Perspective on Li-containing alloys for high-safety and high-energy density batteries

The introduction of Li-containing alloys seems to be a fundamental tool to resolve the safety hazards caused by lithium dendrites. But there are still many unanswered questions, for instance, the protective mechanisms for different alloys are not clearly understood[86]; the Li-containing alloy materials can effectively improve the state of first-layer Li deposition, however, the substrate will revert to pure Li as deposition continues[54]; the Li-containing alloy anodes still face the great volume change and serious side reaction during the striping/plating process, etc. Therefore, these scientific problems are still urgently awaiting our solutions.
Simply using lithium metal alloy anode/lithium alloy artificial SEI film or using lithium alloy to modify the current collector, separator and electrolytes cannot fully solve the challenges faced by lithium anode. Only by combining multiple strategies can the problems caused by lithium anode be better or completely solved. Here we proposed several suggestions (as shown in Figure 11) for the future research of lithium-containing alloys employed in Li metal batteries:
i) As the binary Li-containing alloy either has the high reaction activity (i.e Li-Na), or the great volume change (i.e. Li-Si, Li-Sn), or the low energy density (i.e. Li-Bi, Li-Zn), or the high cost (i.e. Li-Ag, Li-Cu) each kind of shortcoming, it can take more consideration into ternary/multicomponent lithium alloys, which can make up for each other through multiple components. But the presence of additional metal that are not directly involved in electrochemical reaction results in additional weight and volume and thus cause the specific energy density reducing compared to using the pure lithium or binary lithium alloy anodes[129]. Another disadvantage is that there still exist a substantial change in specific volume upon charging and discharging alloy electrode reactants, can lead to loss of electrical contact, and thus capacity loss[129]. In addition, the complexity and cost of preparing ternary/ multicomponent lithium alloys also need to be considered
ii) Considering the substantial volume change exactly exists in lithium-containing alloys anodes, constructing nanostructures to host lithium alloy or preparing lithium alloy-based composites is also a good choice[130, 131]. By encapsulating the lithium alloy into special nanostructures, i.e. 3D graphene[132], CNT[131], etc., or using polymers coating[25], the volume change of lithium alloy has been effectively eliminated, because of these nanostructured host or extra components, Li-containing alloy anodes will be more stable in the organic electrolyte and the lithium dendrite would also be effectively inhibited.
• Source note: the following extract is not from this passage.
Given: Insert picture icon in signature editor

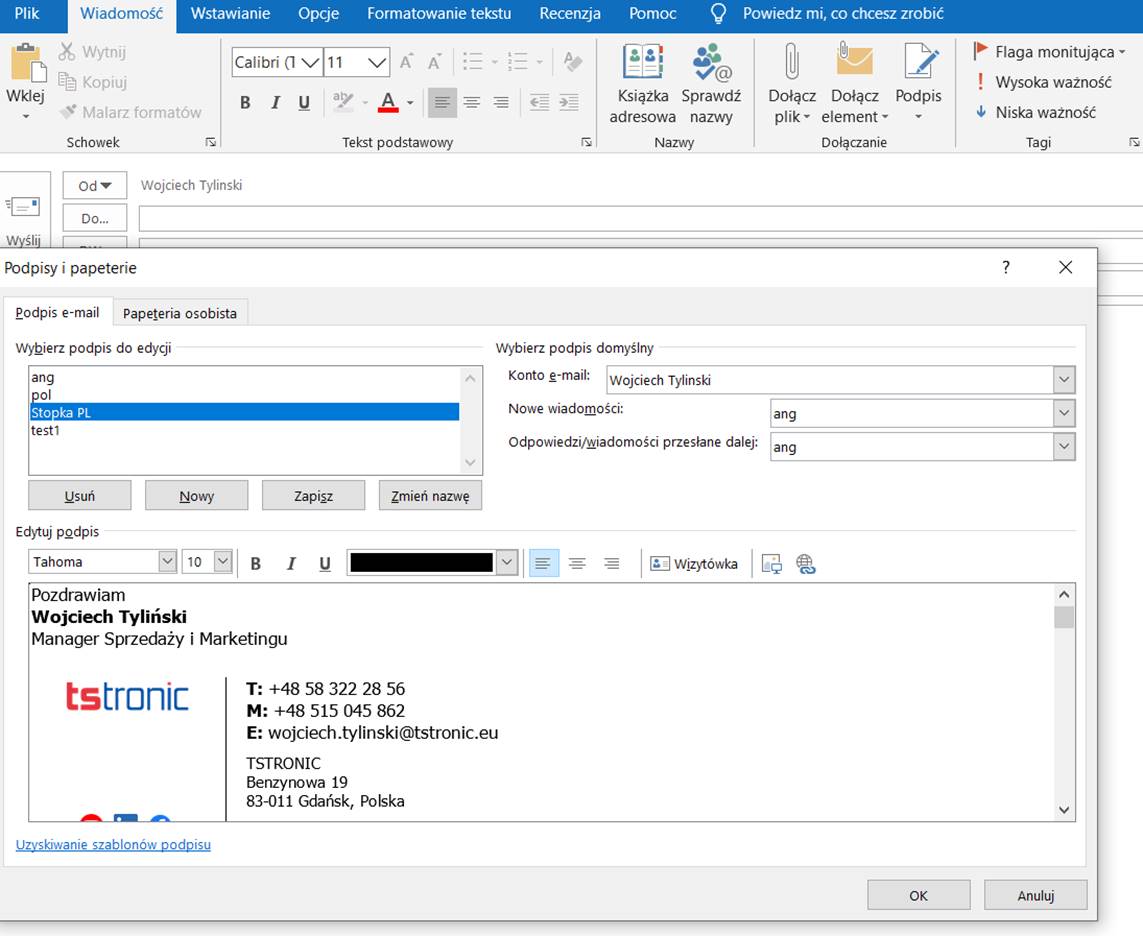Looking at the screenshot, I should (x=771, y=564).
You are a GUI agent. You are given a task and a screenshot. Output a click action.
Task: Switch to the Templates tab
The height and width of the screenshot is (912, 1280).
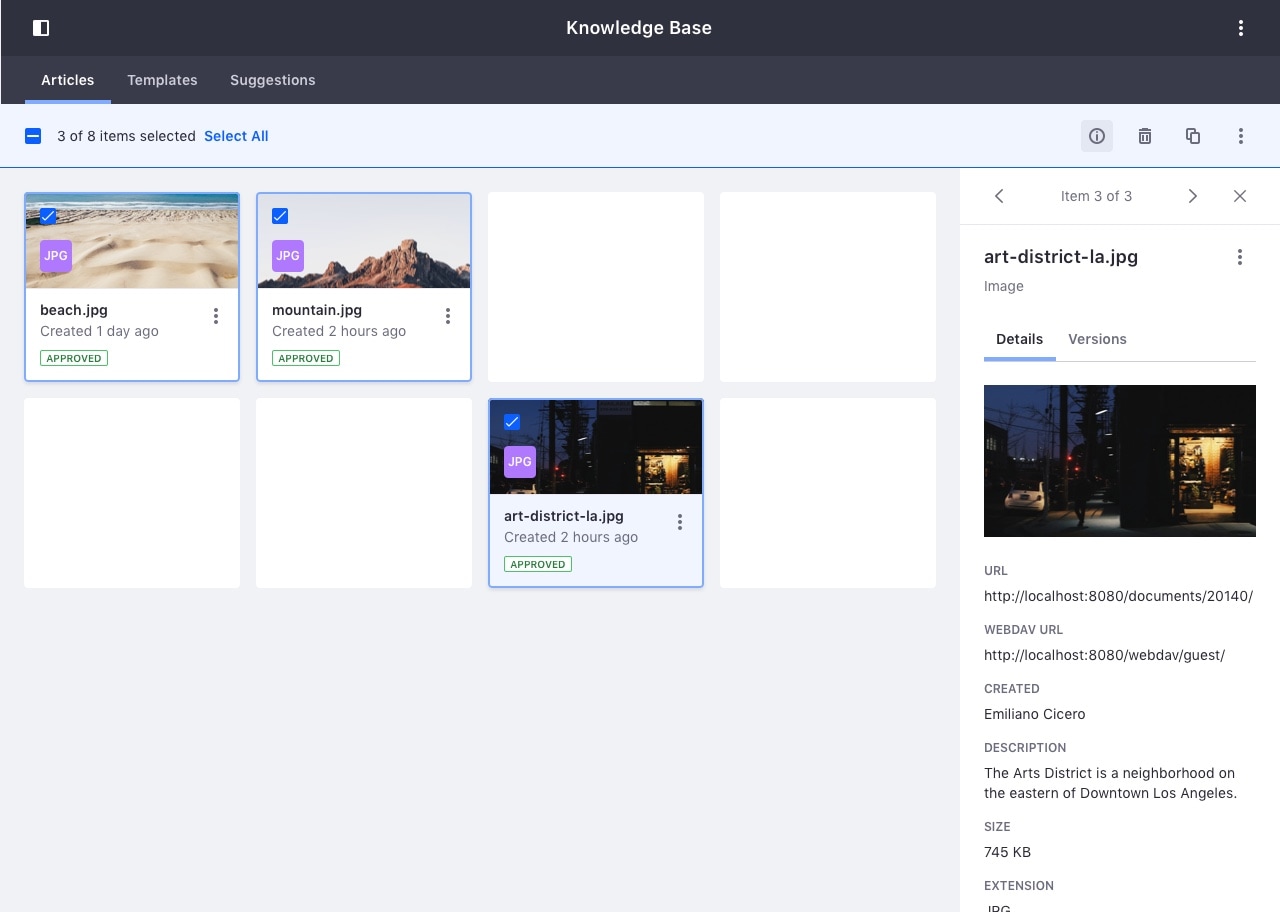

iii) Constructing artificial protection/SEI layer on the lithium alloy anode, i.e., recently Won II Cho et al., reported a Li-Al anode protected by a Langmuir-Blodgett artificial SEI composed of MoS2[133]. Such a MoS2 artificial SEI layer exhibited a combination of a high Li binding energy, molecular smoothness, and low barrier to Li adatom diffusion, which favors efficient binding of Li and transport away from the electrode/electrolyte interface as well as favors stable and reversible Li migration of the MoS2 coating Li-Al anode. As a result, the MoS2 coating Li-Al alloy anode exhibited high reversibility stable Li migration during recharge of the cells compared to the Li-Al alloy anode without the MoS2 coating.
iv) Developing the suitable electrolytes and separators for lithium-containing alloys anodes. Modification of electrolyte or separators with lithium alloy will limit its application in lithium metal batteries, as electrolyte components have significantly influences on the electrochemical performances of electrodes, no matter anode or cathode. For example, the absence of volatile or flammable compounds is expected to make solid electrolytes safer than their liquid counterparts at elevated temperatures[11]. Additives, can decompose, polymerize or adsorb on the Li surface, modifying the physico-chemical properties of the SEI and therefore regulating the current distribution during Li deposition[19, 23, 134]. Solvents, i.e, the ionic liquid, shows an exciting role in improving the low temperature performances of batteries[135]. Lithium salts could not only benefit to stabilize the spontaneous solid electrolyte interphase (SEI) films, but also control the nucleation and growth of metallic lithium, thus enhancing the stabilities of lithium anodes during the stripping and plating processes[21, 136].
While separators serving as a physical barrier between electrodes, traditional polyolefin-based separators easily suffer a “shut-down” problem when penetrate through lithium dendrites or exposed to overheating and/or overcharge[11]. A suitable separator for lithium-containing alloys anodes should have good thermal stability and function to suppress the lithium dendrites. Additionally, a suitable separator may also have the function to inhibit the polysulfides shuttling for Li-S batteries and for Li-air batteries. Therefore, a better strategy is combing the lithium alloys anodes with various functional electrolytes and separators rather than use it to modify the electrolyte or separators.